● Challenges:
**A)** In the passage on a possible government bubble, what level did US marketable debt reach in November?
**B)** Copy the passage on a possible government bubble word for word between "Is the U. S." and "as price tumbled.", inclusive.
**C)** Continue the passage on a possible government bubble from the point where it stops.

● Document passage:
** Begin **

Is the U. S. government the next bubble?

Back in 2000, Bill [Bonner] urged the Daily Reckoning faithful to “sell stocks; buy gold.” As fate would have it, stocks produced a LOSS during the ensuing ten years, while the gold price quadrupled. Good call!

Bill has gazed into his crystal ball once again, and he is offering a brand new Trade of the Decade: Sell US Treasury bonds; buy Japanese stocks. Your California editor heartily endorses Part I of this trade (while professing agnosticism on Part II).

Treasuries are indeed a “sell.”

In fact, Treasuries have been a “sell” for several months already. In the year just passed, long-dated Treasury securities produced their biggest annual loss since 1978. During the month of December, alone, yields skyrocketed along the entire yield curve, as price tumbled.



Just maybe, bond investors are growing a bit nervous about America’s mushrooming deficits. “President Barack Obama is borrowing unprecedented amounts for spending programs,” Bloomberg News reports. “US marketable debt increased to a record $7.17 trillion in November from $5.80 trillion at the end of last year.”

This disturbing trend leads economists Brian Wesbury and Robert Stein to conclude that “Government” will be the first major bubble of the new decade.

** End **

● Record set:
** Begin **

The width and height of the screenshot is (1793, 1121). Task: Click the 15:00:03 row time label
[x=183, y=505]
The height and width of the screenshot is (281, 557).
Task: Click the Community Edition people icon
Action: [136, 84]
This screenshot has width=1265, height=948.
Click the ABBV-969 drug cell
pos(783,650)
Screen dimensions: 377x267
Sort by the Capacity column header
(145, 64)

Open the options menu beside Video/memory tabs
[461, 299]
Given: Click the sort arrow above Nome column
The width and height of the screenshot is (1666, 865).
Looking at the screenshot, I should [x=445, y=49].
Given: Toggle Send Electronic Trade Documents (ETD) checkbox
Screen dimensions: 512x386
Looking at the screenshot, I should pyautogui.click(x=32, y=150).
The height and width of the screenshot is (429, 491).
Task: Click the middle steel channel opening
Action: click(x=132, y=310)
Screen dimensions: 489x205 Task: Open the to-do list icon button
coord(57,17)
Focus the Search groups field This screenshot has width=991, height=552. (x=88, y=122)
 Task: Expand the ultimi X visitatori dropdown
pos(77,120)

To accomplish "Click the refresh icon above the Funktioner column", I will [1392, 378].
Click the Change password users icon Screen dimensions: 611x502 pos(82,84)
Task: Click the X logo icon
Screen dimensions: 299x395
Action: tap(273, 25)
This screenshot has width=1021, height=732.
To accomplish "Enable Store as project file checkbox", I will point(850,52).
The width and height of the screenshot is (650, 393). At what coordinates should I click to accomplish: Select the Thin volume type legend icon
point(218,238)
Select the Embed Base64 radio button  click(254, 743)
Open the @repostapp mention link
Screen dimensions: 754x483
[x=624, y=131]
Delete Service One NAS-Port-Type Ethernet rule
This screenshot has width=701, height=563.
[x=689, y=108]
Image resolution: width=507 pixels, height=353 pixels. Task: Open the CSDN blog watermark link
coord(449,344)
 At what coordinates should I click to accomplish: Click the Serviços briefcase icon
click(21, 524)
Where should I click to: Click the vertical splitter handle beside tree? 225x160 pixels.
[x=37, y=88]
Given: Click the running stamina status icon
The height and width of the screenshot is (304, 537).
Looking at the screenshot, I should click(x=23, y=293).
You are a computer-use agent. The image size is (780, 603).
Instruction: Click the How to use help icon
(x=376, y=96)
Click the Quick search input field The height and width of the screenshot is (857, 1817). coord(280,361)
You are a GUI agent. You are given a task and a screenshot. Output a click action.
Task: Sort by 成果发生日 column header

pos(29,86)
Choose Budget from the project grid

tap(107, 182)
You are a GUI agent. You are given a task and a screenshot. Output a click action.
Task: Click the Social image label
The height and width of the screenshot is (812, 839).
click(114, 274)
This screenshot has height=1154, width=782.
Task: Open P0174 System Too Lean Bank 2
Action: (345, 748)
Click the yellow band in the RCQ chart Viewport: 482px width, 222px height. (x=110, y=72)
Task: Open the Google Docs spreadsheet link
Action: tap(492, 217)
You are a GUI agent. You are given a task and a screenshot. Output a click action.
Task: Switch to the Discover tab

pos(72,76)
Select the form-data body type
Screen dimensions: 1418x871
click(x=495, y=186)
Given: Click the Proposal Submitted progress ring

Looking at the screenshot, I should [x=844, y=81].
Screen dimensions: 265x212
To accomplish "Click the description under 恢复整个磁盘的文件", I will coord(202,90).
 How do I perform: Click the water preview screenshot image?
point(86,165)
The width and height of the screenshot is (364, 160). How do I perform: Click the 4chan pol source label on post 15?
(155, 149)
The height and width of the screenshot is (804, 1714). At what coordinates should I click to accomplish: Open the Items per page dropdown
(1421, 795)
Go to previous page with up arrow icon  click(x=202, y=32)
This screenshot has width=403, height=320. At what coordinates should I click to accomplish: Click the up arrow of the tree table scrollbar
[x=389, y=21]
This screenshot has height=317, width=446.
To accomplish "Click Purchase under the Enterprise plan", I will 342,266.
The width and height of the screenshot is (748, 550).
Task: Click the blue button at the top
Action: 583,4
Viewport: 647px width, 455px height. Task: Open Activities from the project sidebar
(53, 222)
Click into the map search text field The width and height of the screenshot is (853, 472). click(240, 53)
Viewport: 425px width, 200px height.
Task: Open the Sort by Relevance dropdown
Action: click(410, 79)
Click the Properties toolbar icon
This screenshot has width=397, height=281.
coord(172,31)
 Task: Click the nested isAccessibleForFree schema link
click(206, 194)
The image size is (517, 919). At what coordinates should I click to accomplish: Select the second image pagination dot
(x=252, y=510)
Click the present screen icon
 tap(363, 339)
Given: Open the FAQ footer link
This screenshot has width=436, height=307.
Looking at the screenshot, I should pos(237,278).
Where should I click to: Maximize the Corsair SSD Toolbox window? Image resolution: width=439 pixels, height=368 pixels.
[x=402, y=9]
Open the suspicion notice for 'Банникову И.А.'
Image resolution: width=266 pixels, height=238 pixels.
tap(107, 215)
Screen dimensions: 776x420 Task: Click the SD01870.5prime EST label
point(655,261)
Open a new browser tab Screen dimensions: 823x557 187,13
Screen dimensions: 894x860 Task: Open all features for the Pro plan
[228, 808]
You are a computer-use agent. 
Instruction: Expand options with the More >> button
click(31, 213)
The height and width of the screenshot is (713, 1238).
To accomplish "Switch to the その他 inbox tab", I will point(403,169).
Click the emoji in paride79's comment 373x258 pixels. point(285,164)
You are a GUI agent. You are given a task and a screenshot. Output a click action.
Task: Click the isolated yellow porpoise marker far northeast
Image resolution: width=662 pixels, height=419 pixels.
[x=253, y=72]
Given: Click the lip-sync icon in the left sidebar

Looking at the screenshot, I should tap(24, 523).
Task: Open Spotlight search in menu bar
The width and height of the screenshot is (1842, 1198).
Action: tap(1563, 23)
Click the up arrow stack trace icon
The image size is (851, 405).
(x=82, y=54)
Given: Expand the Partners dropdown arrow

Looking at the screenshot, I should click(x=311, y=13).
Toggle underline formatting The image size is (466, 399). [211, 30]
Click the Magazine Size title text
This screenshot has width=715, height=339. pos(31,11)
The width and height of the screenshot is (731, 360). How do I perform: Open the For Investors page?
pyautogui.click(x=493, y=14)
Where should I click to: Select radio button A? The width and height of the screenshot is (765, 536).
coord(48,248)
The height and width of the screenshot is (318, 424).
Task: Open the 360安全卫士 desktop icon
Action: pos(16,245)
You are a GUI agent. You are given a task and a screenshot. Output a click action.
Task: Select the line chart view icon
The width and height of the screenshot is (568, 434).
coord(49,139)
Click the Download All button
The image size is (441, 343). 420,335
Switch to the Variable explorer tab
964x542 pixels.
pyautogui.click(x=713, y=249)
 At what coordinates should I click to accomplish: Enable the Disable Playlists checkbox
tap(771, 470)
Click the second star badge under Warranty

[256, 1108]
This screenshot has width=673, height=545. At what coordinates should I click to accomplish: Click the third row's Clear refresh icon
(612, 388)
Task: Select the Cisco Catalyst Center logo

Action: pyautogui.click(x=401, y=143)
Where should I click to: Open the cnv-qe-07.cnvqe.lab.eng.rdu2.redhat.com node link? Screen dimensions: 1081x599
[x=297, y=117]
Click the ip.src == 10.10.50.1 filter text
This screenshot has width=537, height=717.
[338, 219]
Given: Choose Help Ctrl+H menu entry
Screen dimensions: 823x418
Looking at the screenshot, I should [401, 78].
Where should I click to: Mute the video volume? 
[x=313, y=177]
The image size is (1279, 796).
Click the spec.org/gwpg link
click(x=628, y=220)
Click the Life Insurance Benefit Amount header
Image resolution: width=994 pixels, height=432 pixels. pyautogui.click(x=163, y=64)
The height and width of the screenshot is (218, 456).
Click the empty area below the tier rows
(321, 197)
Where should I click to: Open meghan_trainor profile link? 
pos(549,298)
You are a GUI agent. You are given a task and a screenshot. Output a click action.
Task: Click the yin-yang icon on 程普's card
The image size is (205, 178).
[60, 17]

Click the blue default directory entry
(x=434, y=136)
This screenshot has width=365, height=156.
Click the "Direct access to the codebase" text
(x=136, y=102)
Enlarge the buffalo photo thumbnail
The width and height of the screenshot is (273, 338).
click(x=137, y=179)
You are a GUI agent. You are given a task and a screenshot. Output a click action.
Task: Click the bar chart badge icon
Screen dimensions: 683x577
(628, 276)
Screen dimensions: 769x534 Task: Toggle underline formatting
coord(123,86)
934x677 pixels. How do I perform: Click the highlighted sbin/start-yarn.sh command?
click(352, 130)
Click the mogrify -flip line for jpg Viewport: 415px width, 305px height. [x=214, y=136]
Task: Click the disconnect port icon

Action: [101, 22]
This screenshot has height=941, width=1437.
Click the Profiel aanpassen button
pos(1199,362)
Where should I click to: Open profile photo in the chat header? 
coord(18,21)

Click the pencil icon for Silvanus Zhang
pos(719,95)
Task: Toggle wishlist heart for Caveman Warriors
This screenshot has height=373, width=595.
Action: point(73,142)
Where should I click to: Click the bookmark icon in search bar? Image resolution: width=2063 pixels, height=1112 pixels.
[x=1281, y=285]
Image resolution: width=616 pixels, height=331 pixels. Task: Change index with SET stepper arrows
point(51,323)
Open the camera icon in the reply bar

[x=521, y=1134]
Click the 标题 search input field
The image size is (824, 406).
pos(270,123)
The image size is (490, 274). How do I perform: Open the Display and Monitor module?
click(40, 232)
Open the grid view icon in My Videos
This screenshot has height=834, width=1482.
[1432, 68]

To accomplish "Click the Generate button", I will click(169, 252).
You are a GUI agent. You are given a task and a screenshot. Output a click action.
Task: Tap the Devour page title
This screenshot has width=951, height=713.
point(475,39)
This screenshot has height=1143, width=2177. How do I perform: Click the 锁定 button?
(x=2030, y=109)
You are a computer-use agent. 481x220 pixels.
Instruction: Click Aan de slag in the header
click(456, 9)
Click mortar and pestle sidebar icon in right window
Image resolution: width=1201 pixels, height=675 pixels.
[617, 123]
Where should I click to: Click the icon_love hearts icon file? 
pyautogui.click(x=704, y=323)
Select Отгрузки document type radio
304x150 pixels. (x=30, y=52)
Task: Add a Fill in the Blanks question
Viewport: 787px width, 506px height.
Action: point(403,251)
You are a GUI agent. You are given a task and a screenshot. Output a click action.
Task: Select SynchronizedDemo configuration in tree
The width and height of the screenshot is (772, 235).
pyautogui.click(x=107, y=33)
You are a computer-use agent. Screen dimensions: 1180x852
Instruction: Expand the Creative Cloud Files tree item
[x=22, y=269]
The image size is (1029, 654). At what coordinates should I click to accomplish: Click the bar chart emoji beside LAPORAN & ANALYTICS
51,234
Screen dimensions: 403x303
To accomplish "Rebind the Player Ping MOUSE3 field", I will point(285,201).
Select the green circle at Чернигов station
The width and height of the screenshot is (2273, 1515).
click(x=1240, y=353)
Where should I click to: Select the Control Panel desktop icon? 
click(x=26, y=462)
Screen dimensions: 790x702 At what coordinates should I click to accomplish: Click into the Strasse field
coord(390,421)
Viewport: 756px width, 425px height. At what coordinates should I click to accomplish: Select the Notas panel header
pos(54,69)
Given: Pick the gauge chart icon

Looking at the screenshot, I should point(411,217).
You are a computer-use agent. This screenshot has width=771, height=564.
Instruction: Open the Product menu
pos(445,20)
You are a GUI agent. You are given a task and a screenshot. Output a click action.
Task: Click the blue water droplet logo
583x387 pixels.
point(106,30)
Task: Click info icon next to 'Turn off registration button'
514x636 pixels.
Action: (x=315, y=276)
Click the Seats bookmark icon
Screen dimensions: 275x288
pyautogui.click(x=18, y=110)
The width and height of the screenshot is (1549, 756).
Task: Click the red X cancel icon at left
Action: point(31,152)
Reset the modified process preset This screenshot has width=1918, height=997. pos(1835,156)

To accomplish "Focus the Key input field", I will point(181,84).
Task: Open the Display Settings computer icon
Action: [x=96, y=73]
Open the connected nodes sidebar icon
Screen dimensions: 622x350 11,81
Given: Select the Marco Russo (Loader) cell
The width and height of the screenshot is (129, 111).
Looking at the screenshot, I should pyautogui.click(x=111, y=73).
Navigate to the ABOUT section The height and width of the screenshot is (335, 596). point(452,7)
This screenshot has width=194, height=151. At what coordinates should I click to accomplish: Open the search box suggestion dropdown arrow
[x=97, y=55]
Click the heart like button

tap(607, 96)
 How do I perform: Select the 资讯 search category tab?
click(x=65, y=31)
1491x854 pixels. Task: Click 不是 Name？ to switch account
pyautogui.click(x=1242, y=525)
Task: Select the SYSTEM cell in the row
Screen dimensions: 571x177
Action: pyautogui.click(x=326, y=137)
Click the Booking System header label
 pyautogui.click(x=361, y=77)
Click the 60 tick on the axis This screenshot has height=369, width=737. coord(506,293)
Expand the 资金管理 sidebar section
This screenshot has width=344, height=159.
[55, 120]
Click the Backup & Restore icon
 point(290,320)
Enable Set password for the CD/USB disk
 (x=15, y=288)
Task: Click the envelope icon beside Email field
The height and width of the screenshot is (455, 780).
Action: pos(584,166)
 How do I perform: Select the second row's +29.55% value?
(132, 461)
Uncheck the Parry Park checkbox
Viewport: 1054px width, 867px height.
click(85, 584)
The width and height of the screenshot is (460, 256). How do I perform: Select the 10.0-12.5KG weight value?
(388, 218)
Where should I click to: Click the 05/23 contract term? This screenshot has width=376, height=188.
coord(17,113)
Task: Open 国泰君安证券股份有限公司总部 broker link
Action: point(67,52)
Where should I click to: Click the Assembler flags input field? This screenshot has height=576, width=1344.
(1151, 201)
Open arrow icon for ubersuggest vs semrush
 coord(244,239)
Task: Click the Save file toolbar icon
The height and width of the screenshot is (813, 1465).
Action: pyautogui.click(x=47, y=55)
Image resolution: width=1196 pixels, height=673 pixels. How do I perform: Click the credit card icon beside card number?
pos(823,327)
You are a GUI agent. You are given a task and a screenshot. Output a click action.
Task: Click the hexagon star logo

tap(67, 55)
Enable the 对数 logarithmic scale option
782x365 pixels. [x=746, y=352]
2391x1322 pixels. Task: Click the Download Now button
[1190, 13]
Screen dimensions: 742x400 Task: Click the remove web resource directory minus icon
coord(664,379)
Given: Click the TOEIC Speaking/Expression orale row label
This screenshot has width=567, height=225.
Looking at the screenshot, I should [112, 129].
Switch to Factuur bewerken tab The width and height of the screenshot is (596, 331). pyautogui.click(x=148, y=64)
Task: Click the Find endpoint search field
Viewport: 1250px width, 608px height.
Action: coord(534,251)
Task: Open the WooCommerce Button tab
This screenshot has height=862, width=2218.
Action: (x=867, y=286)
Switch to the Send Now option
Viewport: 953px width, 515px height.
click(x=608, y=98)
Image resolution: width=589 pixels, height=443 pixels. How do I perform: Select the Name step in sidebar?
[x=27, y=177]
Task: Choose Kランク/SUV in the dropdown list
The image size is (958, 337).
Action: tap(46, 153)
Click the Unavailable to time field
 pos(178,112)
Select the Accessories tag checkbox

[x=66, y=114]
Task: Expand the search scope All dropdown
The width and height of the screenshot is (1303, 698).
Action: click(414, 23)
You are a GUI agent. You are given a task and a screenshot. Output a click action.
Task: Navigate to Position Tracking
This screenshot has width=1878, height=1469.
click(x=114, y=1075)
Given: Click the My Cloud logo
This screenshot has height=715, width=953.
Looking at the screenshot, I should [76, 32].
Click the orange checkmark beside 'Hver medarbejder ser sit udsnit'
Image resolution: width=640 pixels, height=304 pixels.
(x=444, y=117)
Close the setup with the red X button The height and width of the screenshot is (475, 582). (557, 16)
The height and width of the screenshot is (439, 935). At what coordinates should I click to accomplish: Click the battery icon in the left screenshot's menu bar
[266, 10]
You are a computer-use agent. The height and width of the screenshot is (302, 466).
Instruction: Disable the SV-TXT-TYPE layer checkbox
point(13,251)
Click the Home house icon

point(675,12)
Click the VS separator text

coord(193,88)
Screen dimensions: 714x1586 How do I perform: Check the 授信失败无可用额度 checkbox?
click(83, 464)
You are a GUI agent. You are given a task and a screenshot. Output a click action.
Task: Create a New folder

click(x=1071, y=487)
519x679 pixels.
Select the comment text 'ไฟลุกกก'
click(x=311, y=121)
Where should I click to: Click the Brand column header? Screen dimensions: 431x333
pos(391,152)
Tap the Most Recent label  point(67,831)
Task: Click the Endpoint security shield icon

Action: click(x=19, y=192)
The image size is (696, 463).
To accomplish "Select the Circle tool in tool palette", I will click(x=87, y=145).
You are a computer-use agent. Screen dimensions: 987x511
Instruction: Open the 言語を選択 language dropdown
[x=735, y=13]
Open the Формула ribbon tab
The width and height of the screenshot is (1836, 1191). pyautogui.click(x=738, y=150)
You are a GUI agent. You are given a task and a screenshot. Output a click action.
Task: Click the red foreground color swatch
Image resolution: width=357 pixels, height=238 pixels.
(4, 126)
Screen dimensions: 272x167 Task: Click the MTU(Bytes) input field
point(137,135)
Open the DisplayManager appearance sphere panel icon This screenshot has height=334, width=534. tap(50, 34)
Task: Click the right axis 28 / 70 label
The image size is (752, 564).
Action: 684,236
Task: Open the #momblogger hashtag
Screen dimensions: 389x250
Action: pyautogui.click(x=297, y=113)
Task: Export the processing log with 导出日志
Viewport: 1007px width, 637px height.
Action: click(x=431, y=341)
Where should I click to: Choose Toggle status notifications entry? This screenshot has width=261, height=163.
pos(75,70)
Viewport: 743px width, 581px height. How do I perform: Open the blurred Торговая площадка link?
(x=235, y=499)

** End **

● Results of the exercise:
**A)** A record $7.17 trillion.

**B)**
Is the U. S. government the next bubble?

Back in 2000, Bill [Bonner] urged the Daily Reckoning faithful to “sell stocks; buy gold.” As fate would have it, stocks produced a LOSS during the ensuing ten years, while the gold price quadrupled. Good call!

Bill has gazed into his crystal ball once again, and he is offering a brand new Trade of the Decade: Sell US Treasury bonds; buy Japanese stocks. Your California editor heartily endorses Part I of this trade (while professing agnosticism on Part II).

Treasuries are indeed a “sell.”

In fact, Treasuries have been a “sell” for several months already. In the year just passed, long-dated Treasury securities produced their biggest annual loss since 1978. During the month of December, alone, yields skyrocketed along the entire yield curve, as price tumbled.

**C)**
“Some claim a bubble has already formed in the global stock market, with prices up 60%-plus since the bottom in early March,” the duo observes. “Others claim commodities will be the next bubble… Still others say US Treasury securities are already in a huge bubble, with interest rates way too low. But maybe the worst bubble has nothing to do with the private sector at all. The public sector, particularly the federal government, has benefited enormously from absurdly low interest rates.

“Think about it,” Wesbury and Stein continue, “the federal deficit was $1.4 trillion in the fiscal year that ended in September, or 10% of GDP, the largest peacetime deficit on record. But net interest – the cost of servicing the national debt – was only 1.3% of GDP, the lowest in about 40 years. For comparison, net interest was absorbing about 3% of GDP in the 1980s and 1990s.”

Unfortunately, the skeptical economists observe, the government is relying on low-cost, short-term financing, which creates the delusion that “a massive increase in government spending [is] an easy burden to carry… Just like homeowners who relied too much on short-term adjustable rate mortgages, the federal government’s average debt maturity remains less than 4.5 years, which means net interest costs will soar over the next several years as the government rolls over its debt at higher interest rates.”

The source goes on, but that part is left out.